O mercado está em conversas para ajustar as regras para o investimento de não residentes nos mercados financeiro e de capitais do Brasil. E por que isso poderia interessar aos brasileiros? Porque a perspectiva é que facilitar a entrada de recursos externos deve desenvolver a indústria local, segundo especialistas ouvidos pelo Broadcast Investimentos.
“Câmbio no Brasil sempre foi algo complicado, mas a lei do novo marco cambial, que entrou em vigor no final de 2022, traz um princípio importante que é ‘ao capital estrangeiro deve ser dado o mesmo tratamento do capital nacional’. Já vieram regras novas desde então, mas ficou para o final essa consulta pública sobre os investimentos que os estrangeiros fazem no Brasil. E o objetivo é simplificar isso”, afirma José Luiz Homem de Mello, sócio do Pinheiro Neto Advogados especializado em corporate finance. Ele reforça ser um passo importante, dado que trata de dinheiro entrando em títulos, ações e demais valores mobiliários.

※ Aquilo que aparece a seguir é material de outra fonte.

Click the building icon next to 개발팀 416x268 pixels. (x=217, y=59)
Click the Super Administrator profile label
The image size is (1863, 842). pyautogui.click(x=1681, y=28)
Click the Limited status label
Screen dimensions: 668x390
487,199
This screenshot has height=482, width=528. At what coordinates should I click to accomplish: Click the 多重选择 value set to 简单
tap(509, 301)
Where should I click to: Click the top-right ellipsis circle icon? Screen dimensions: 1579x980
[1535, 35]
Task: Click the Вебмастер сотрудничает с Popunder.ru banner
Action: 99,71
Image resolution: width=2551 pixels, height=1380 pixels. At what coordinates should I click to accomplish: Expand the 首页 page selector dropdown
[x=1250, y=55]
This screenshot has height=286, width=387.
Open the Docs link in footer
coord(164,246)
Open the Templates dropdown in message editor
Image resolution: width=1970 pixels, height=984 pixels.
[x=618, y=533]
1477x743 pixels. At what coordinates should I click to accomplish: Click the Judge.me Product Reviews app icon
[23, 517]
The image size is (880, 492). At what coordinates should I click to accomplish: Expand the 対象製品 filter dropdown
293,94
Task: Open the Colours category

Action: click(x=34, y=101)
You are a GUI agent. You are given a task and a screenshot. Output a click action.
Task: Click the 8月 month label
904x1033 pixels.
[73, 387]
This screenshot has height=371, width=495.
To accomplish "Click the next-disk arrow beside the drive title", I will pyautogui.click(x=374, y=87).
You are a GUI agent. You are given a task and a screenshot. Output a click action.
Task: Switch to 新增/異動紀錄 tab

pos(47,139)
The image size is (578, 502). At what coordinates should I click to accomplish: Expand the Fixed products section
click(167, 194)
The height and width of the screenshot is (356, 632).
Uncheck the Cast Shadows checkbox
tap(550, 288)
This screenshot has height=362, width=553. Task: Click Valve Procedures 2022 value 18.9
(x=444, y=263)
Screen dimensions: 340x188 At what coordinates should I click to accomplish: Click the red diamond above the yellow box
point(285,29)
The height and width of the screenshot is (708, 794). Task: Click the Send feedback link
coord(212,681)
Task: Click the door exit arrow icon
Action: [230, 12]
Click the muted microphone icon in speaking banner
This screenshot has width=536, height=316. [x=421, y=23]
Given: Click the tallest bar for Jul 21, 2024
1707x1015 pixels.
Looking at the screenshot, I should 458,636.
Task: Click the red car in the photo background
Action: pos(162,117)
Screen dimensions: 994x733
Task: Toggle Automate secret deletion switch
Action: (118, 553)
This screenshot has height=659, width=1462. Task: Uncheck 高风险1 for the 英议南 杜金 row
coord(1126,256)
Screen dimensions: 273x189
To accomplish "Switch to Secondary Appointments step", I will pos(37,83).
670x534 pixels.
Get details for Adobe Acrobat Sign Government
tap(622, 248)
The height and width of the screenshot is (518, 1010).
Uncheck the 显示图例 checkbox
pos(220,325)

Hoje há cerca de R$ 1,8 trilhão de ativos de estrangeiros investidos no Brasil através da regulamentação 4373, que trata do tema, segundo Roberto Paolino, diretor da Associação Brasileira das Entidades dos Mercados Financeiros e de Capitais (Anbima). O maior valor é de grandes fundos que utilizam a estrutura da 4373 e vão se beneficiar da desburocratização de processos operacionais, mas as mudanças também olham para investidores pessoa física, brasileiros com residência fiscal fora do Brasil ou estrangeiros.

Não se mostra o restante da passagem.